Support explicitly killing procs (#408)

andrewjcg · facebook-github-bot · commit 48a071457b1f · 2025-07-02T10:44:12.000-07:00
Summary: Pull Request resolved: #408 Not super graceful yet, but adds some initial bookkeeping to support explicitly killing a proc mesh via reclaiming the alloc we put in `ProcEvents` and package in the `Keepalive` token. In particular, this adds `PyProcMesh.stop` method which consumes the keepalive token -- leaving the `PyProcMesh` in an effectively unusable state -- and uses it to stop the alloc.
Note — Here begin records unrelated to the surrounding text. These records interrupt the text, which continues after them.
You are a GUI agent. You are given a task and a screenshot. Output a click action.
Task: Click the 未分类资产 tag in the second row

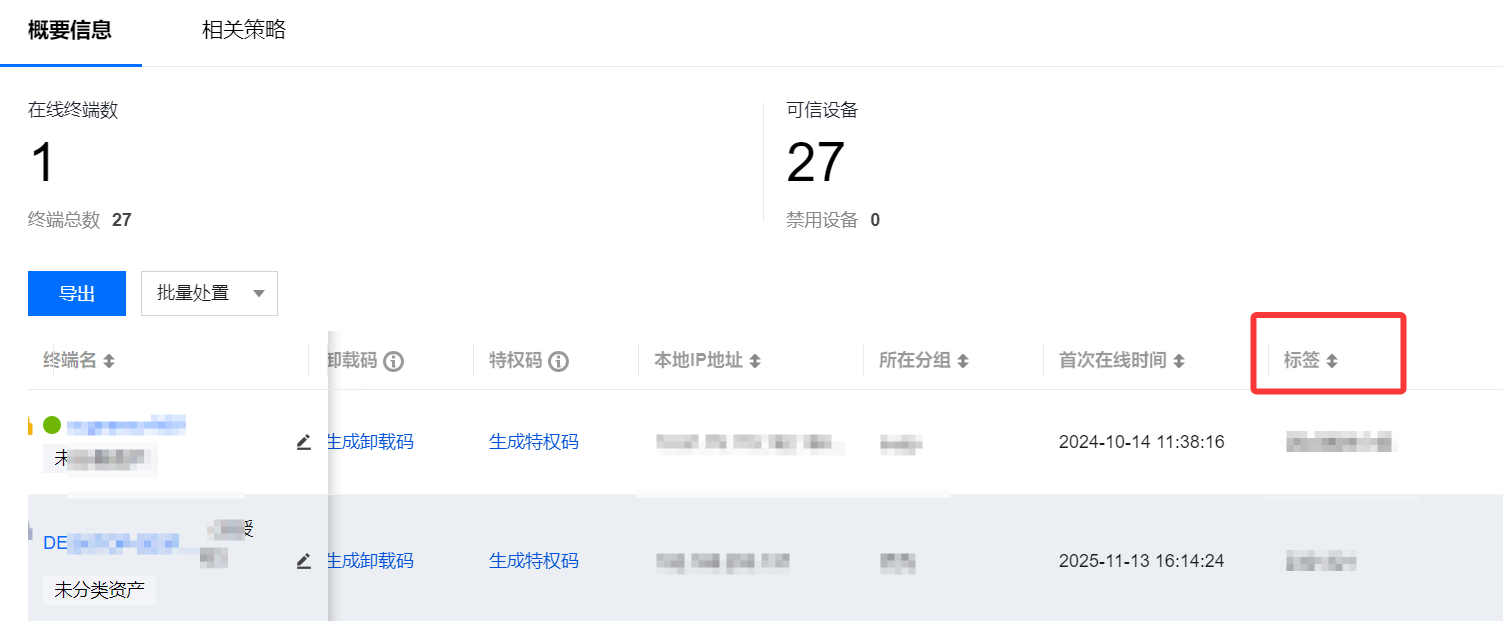[x=99, y=590]
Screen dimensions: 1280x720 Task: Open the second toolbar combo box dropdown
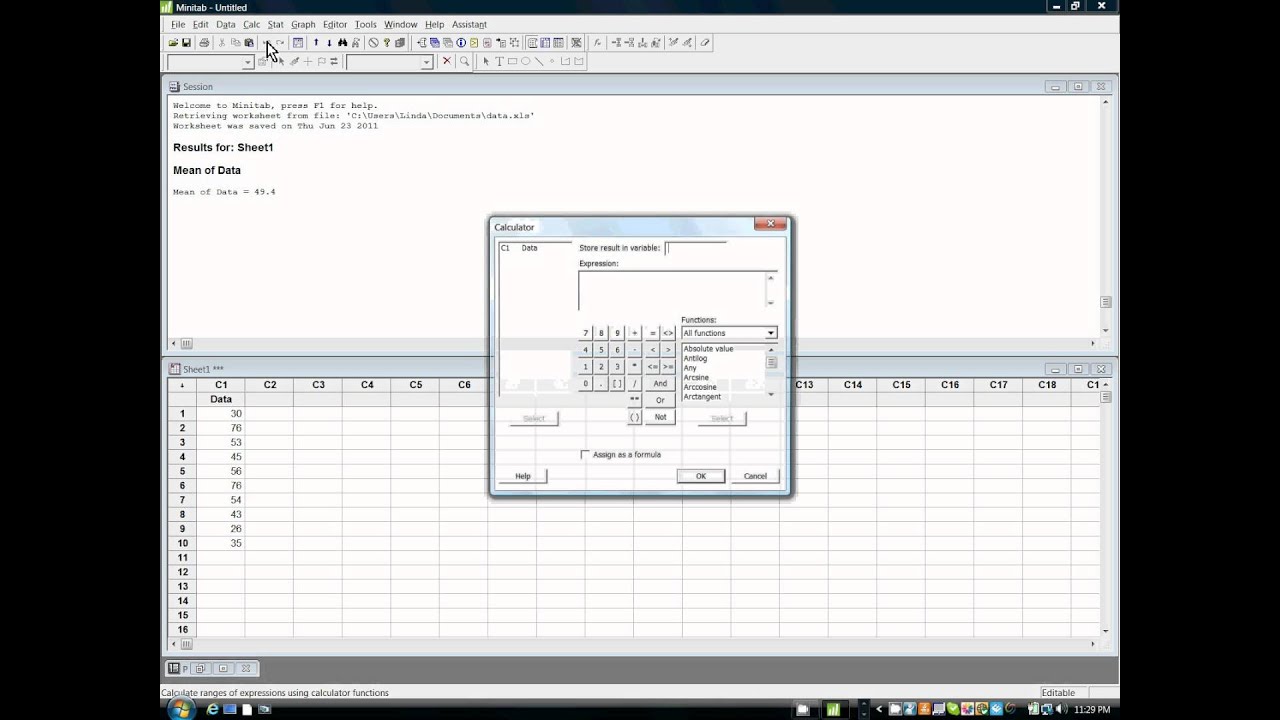pyautogui.click(x=426, y=62)
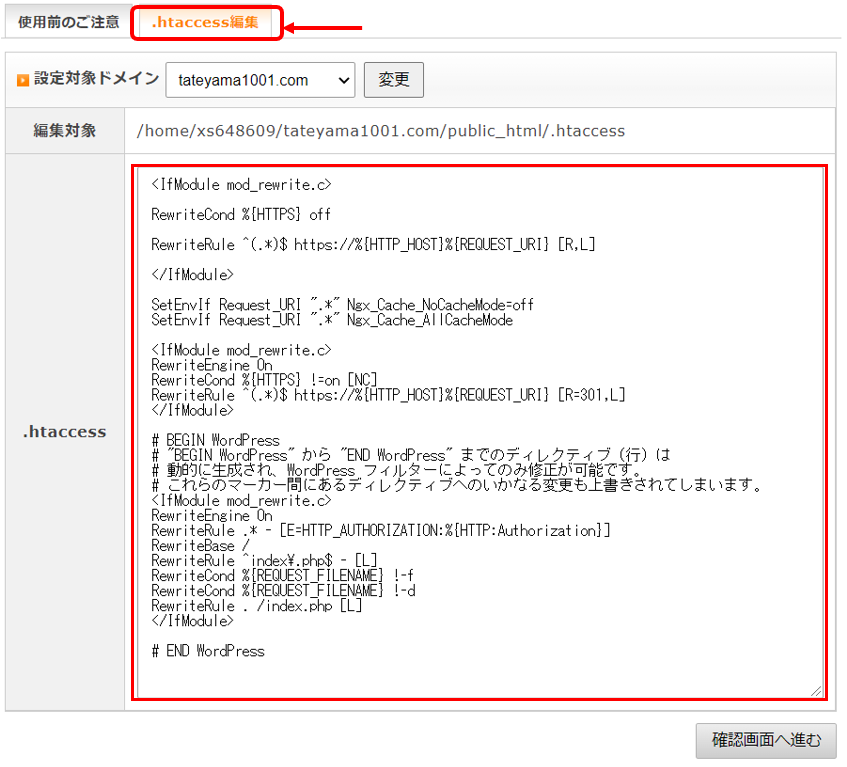
Task: Click the Ngx_Cache_NoCacheMode=off line
Action: 342,304
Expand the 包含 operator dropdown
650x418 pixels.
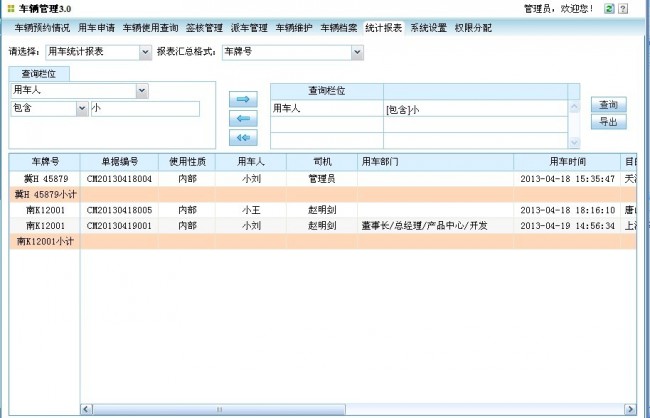[x=81, y=109]
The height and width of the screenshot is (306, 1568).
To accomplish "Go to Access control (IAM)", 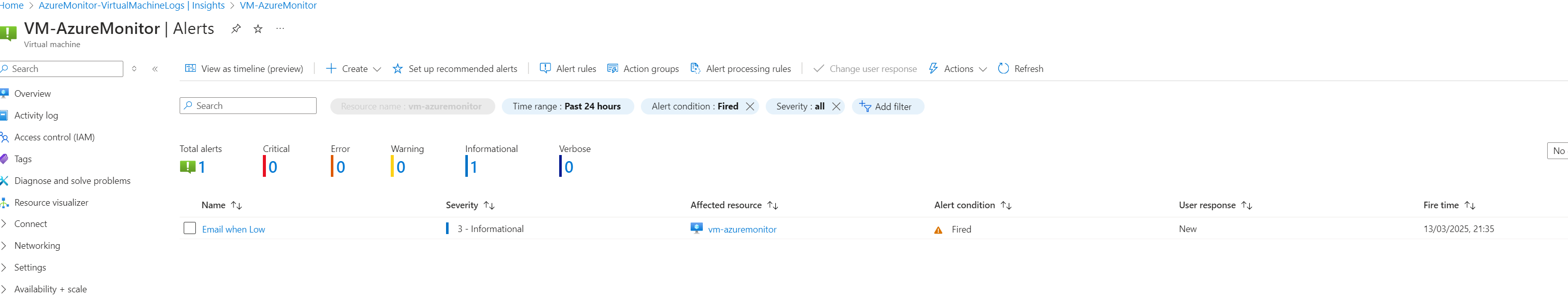I will click(x=54, y=137).
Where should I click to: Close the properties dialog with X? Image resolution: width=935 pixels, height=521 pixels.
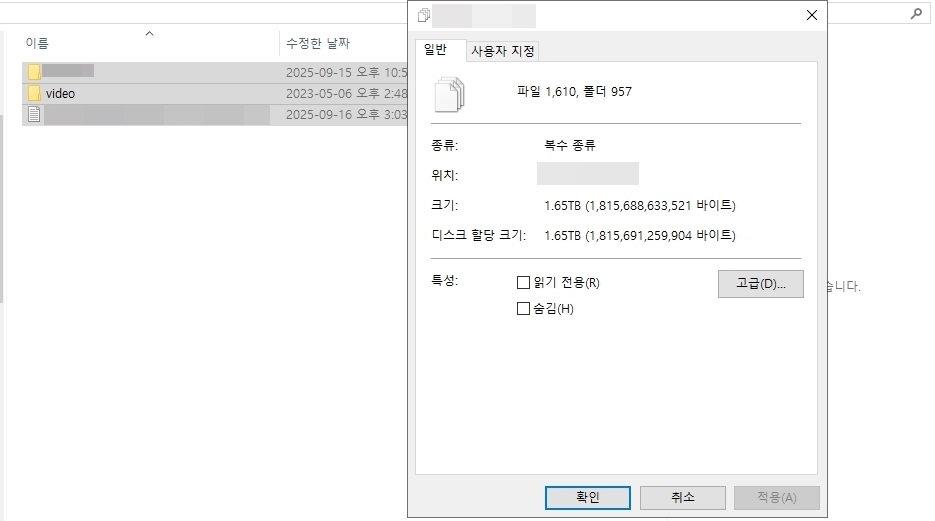click(x=812, y=15)
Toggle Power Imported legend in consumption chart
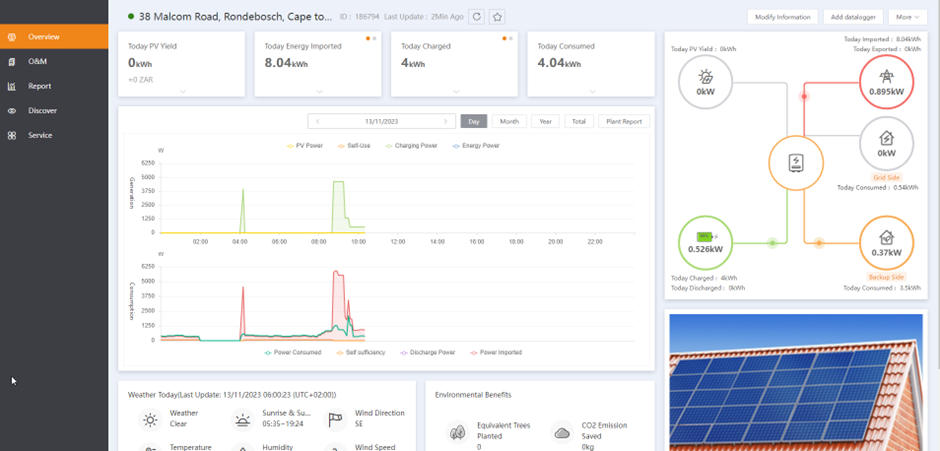 tap(496, 352)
Reviewed By: vidhyav, mariusae Differential Revision: D77250211 fbshipit-source-id: 16b30c55cd558c9c52a188aa3364af9379bb6323
diff --git a/hyperactor_mesh/src/proc_mesh.rs b/hyperactor_mesh/src/proc_mesh.rs
@@ -526,6 +526,10 @@ impl ProcEvents {
             }
         }
     }
+
+    pub fn into_alloc(self) -> Box<dyn Alloc + Send + Sync> {
+        self.event_state.alloc
+    }
 }
 
 /// Spawns from shared ([`Arc`]) proc meshes, providing [`ActorMesh`]es with
diff --git a/monarch_hyperactor/src/proc_mesh.rs b/monarch_hyperactor/src/proc_mesh.rs
@@ -113,7 +113,7 @@ impl TrackedProcMesh {
 pub struct PyProcMesh {
     inner: SharedCell<TrackedProcMesh>,
     keepalive: Keepalive,
-    proc_events: Arc<Mutex<ProcEvents>>,
+    proc_events: SharedCell<Mutex<ProcEvents>>,
     stop_monitor_sender: mpsc::Sender<bool>,
     user_monitor_registered: AtomicBool,
 }
@@ -159,9 +159,11 @@ impl PyProcMesh {
     /// process on any proc failure.
     fn monitored(mut proc_mesh: ProcMesh, world_id: WorldId) -> Self {
         let (sender, abort_receiver) = mpsc::channel::<bool>(1);
-        let proc_events = Arc::new(Mutex::new(proc_mesh.events().unwrap()));
+        let proc_events = SharedCell::from(Mutex::new(proc_mesh.events().unwrap()));
         let monitor = tokio::spawn(Self::default_proc_mesh_monitor(
-            proc_events.clone(),
+            proc_events
+                .borrow()
+                .expect("borrowing immediately after creation"),
             world_id,
             abort_receiver,
         ));
@@ -177,7 +179,7 @@ impl PyProcMesh {
     /// The default monitor of the proc mesh for crashes. If a proc crashes, we print the reason
     /// to stderr and exit with code 1.
     async fn default_proc_mesh_monitor(
-        events: Arc<Mutex<ProcEvents>>,
+        events: SharedCellRef<Mutex<ProcEvents>>,
         world_id: WorldId,
         mut abort_receiver: mpsc::Receiver<bool>,
     ) {
@@ -197,7 +199,12 @@ impl PyProcMesh {
                         }
                     }
                 }
-                _ = abort_receiver.recv() => {
+                _ = async {
+                    tokio::select! {
+                        _ = events.preempted() => (),
+                        _ = abort_receiver.recv() => (),
+                    }
+                 } => {
                     // The default monitor is aborted, this happens when user takes over
                     // the monitoring responsibility.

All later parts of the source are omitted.